◆ **Dataset entries**
==================================================

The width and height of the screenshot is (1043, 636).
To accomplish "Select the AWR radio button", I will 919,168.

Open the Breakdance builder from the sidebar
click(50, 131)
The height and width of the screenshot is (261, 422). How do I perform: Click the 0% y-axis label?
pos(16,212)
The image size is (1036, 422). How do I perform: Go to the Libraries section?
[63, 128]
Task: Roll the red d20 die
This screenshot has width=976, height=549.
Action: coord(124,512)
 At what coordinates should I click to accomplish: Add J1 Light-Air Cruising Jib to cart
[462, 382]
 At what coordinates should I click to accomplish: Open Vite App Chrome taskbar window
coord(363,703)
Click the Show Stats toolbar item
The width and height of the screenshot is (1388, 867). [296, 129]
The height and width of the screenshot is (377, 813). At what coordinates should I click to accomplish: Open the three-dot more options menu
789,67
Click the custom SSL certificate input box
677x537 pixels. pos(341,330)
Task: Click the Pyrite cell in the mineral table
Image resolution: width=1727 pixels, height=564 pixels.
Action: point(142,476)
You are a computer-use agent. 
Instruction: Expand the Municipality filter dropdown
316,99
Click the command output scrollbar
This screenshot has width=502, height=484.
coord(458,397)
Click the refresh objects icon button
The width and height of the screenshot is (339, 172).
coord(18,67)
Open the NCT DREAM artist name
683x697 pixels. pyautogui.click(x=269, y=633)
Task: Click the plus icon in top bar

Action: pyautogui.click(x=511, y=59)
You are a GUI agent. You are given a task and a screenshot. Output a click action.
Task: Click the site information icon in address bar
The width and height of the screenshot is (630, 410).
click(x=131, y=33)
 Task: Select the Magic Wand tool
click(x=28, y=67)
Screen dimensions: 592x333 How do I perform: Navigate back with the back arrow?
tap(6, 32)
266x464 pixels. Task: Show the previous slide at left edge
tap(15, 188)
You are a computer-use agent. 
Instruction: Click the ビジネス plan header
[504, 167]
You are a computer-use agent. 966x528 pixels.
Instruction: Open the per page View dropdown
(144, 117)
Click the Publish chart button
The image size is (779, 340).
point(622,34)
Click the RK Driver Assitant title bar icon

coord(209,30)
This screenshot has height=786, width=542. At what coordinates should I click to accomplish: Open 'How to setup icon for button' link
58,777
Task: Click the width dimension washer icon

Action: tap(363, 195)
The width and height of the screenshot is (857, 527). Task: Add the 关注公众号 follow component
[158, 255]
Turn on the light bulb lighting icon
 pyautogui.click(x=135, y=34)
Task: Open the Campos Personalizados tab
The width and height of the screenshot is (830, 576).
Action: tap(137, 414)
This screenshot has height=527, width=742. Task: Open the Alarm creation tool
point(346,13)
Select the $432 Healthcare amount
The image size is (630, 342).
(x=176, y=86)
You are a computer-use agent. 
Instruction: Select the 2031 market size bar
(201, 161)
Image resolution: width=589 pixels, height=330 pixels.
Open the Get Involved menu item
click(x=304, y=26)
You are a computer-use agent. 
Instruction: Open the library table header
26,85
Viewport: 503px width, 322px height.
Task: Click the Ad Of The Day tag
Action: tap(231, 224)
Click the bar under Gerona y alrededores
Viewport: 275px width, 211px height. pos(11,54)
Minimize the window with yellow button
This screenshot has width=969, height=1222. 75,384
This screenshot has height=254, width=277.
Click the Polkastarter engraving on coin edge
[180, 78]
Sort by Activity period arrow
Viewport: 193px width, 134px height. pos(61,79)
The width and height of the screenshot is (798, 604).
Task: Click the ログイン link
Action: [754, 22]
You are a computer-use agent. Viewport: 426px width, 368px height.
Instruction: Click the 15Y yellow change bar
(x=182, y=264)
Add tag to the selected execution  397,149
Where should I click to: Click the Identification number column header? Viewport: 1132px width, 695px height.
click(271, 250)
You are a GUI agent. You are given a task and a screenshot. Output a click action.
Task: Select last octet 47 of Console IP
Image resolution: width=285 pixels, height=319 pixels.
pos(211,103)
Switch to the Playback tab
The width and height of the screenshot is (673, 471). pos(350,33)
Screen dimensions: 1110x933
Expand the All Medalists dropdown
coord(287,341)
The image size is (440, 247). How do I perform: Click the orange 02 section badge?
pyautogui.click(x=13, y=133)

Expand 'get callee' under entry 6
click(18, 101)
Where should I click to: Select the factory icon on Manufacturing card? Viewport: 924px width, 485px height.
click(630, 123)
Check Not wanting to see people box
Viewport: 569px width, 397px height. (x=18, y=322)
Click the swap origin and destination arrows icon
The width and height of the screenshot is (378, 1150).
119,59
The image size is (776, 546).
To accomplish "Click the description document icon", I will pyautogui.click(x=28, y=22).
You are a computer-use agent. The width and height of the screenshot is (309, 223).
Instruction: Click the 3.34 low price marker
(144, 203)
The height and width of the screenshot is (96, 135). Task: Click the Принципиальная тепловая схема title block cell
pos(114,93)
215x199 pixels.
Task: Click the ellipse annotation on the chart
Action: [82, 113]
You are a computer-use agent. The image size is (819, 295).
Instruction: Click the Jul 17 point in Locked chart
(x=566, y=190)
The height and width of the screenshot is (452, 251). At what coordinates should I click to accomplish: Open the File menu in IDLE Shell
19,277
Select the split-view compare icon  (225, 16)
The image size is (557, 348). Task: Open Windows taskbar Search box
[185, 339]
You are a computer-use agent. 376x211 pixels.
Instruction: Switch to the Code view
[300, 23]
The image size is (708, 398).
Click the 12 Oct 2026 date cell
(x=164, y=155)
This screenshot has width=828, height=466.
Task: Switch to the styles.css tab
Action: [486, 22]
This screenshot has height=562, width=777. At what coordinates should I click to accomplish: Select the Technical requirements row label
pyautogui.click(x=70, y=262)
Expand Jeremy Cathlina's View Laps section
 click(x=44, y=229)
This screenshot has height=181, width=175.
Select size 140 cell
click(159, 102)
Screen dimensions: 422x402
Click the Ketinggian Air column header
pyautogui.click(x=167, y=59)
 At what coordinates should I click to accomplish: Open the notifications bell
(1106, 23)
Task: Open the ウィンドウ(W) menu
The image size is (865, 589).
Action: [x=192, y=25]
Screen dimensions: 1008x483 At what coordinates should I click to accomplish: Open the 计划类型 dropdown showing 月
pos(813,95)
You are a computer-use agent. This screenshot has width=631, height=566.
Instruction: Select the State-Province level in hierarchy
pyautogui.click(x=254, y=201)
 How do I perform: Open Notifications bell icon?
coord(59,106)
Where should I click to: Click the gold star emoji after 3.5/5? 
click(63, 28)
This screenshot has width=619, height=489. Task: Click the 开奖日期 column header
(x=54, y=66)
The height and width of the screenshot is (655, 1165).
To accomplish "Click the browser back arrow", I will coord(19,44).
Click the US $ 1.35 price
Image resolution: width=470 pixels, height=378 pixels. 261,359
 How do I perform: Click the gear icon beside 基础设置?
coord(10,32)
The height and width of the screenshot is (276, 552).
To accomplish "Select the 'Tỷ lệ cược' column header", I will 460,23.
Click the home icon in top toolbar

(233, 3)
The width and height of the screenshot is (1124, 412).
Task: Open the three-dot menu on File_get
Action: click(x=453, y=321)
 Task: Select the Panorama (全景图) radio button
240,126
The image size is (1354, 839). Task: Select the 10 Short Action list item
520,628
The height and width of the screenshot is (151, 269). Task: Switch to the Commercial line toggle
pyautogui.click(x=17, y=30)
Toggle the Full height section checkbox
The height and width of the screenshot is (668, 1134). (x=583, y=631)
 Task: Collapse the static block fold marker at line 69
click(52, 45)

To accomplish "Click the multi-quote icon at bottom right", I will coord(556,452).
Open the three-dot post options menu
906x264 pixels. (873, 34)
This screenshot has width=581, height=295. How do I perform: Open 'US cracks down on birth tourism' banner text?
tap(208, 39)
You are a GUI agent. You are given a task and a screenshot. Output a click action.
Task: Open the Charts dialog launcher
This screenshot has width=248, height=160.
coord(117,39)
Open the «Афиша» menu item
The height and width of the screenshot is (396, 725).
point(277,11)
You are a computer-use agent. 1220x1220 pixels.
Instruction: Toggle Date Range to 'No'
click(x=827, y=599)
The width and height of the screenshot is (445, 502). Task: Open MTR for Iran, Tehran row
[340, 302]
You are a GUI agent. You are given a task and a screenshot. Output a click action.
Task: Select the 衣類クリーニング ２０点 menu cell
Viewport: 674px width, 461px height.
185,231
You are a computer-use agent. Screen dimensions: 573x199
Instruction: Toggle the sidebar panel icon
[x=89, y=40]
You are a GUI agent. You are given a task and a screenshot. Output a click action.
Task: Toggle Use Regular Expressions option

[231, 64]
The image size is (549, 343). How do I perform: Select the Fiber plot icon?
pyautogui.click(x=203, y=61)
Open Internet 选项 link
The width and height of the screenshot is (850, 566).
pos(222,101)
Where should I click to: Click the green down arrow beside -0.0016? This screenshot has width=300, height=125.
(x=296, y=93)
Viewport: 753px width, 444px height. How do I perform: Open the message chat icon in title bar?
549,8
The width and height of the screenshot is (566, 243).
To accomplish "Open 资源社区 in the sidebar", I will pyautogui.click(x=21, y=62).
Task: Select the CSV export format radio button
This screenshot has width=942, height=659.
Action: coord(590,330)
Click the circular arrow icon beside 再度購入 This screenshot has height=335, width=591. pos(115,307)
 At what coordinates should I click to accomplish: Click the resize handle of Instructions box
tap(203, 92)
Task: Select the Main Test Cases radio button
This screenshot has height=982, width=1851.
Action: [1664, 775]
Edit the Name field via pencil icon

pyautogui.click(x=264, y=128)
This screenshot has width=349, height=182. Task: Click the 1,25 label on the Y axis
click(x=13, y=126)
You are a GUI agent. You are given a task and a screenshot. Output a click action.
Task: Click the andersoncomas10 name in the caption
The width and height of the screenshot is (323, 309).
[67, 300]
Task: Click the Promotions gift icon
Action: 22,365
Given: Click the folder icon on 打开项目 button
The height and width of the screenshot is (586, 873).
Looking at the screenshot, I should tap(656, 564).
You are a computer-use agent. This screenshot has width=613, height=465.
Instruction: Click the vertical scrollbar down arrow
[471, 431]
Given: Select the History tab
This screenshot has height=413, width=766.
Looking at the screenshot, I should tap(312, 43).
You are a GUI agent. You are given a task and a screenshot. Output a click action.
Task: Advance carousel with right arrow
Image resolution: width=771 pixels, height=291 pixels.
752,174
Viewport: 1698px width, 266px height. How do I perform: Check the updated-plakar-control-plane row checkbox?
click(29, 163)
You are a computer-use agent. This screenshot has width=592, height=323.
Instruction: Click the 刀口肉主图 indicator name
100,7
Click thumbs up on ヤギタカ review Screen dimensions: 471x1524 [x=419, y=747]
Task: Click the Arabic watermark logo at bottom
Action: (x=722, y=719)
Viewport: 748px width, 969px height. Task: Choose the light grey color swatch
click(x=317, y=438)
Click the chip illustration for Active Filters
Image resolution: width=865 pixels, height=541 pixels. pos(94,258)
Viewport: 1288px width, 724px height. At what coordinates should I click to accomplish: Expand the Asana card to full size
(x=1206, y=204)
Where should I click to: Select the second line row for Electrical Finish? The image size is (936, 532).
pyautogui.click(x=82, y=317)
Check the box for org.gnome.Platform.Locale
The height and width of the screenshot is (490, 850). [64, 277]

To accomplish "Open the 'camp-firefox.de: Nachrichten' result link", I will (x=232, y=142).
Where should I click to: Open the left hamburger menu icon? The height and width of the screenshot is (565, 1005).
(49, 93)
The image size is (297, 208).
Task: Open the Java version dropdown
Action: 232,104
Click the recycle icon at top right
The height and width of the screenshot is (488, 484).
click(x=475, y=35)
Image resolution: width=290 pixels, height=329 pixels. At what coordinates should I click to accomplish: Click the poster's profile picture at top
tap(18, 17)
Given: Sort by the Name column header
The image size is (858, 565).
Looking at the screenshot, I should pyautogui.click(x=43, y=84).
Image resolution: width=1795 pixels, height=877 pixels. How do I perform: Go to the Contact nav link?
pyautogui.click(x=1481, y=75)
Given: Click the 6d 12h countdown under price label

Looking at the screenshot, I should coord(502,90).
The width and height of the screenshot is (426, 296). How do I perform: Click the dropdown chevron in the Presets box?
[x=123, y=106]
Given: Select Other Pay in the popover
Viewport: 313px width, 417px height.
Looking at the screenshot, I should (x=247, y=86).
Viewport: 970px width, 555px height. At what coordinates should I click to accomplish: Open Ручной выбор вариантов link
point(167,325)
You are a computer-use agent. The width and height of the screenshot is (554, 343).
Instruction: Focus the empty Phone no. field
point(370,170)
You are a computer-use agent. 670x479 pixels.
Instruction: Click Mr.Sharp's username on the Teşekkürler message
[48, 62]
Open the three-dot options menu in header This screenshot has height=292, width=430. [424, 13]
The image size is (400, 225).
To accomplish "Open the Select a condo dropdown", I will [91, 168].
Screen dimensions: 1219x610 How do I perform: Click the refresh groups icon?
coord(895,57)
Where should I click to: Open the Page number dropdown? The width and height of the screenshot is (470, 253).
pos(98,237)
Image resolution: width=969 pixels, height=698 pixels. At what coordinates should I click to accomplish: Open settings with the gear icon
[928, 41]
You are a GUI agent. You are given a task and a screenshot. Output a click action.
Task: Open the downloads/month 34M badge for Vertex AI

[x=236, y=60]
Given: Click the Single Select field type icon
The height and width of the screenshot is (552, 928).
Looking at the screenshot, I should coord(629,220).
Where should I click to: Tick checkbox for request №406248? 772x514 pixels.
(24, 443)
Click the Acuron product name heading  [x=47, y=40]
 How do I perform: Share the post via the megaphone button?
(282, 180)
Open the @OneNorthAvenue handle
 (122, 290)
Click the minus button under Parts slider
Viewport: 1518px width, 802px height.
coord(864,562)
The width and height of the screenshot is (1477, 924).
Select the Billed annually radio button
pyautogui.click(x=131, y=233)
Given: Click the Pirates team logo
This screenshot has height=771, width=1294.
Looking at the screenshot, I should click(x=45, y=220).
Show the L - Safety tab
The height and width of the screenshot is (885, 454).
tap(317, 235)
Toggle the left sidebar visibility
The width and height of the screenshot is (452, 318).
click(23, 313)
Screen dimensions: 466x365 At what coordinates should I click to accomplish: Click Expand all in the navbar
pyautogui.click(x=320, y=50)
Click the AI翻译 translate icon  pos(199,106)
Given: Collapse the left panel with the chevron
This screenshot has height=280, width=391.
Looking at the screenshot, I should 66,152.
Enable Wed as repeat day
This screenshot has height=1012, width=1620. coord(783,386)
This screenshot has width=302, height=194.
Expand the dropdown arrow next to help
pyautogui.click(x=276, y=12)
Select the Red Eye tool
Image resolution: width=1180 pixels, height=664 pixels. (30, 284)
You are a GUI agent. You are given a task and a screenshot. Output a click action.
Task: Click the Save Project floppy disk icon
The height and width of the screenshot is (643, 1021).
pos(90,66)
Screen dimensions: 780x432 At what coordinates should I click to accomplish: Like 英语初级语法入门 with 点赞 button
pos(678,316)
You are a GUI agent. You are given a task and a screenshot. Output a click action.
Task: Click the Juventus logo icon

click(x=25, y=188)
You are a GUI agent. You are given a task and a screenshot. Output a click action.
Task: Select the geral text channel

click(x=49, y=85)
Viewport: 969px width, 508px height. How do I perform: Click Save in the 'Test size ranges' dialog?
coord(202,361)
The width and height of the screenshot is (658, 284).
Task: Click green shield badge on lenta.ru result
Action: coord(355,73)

==================================================

◆ **Task description**
Leaving out all lines before the one containing "This screenshot has width=302, height=194.", copy that line and the rest through the end of the listing above exactly.

◆ **Solution for this problem**
This screenshot has width=302, height=194.
Expand the dropdown arrow next to help
pyautogui.click(x=276, y=12)
Select the Red Eye tool
Image resolution: width=1180 pixels, height=664 pixels. (30, 284)
You are a GUI agent. You are given a task and a screenshot. Output a click action.
Task: Click the Save Project floppy disk icon
The height and width of the screenshot is (643, 1021).
pos(90,66)
Screen dimensions: 780x432 At what coordinates should I click to accomplish: Like 英语初级语法入门 with 点赞 button
pos(678,316)
You are a GUI agent. You are given a task and a screenshot. Output a click action.
Task: Click the Juventus logo icon

click(x=25, y=188)
You are a GUI agent. You are given a task and a screenshot. Output a click action.
Task: Select the geral text channel

click(x=49, y=85)
Viewport: 969px width, 508px height. How do I perform: Click Save in the 'Test size ranges' dialog?
coord(202,361)
The width and height of the screenshot is (658, 284).
Task: Click green shield badge on lenta.ru result
Action: coord(355,73)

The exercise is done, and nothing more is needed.